Ia menambahkan, pihaknya baru-baru ini turut mendampingi Pemerintah Provinsi (Pemprov) Sulawesi Tengah dalam pelaksanaan uji mutu dan keamanan pangan di packing house PT Pondok Durian Sulawesi.
“Hasil uji di Pondok Durian Sulawesi sudah keluar, dan sekitar 95 persen duriannya dinyatakan baik,” ungkapnya.
Berdasarkan data Dinas Ketapang Parigi Moutong, sejumlah packing house yang telah memiliki sertifikat mutu dan keamanan pangan di antaranya PT Silvia Amerta Jaya, PT Amar Durian, dan PT Indonesia Mixing Fruit Textile (IMFT).
Selain itu, terdapat pula packing house di Kecamatan Kasimbar yang telah mengantongi sertifikat serupa.
Meski demikian, masih ada sejumlah packing house lain yang belum melengkapi persyaratan tersebut. Sehingga, Dinas Ketapang Parigi Moutong terus mendorong para pelaku usaha segera mengurus sertifikat demi mendukung peningkatan standar mutu durian lokal.

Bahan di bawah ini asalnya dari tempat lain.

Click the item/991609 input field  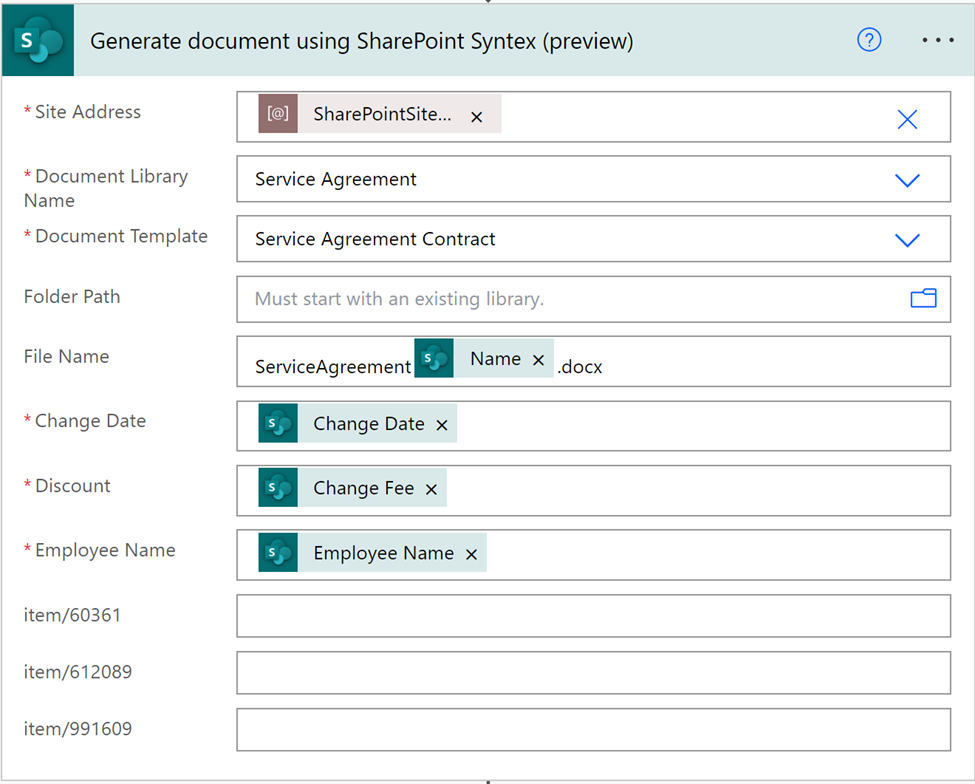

“Untuk mendorong hal itu, kami aktif turun langsung ke packing house melakukan uji mutu pangan. Memang penerbitan sertifikat bukan kewenangan kami, tetapi hasil pengujian kami kirim ke provinsi. Tujuannya juga untuk edukasi, karena kemungkinan masih ada pelaku usaha lokal yang belum memahami pentingnya sertifikat ini,” tandasnya.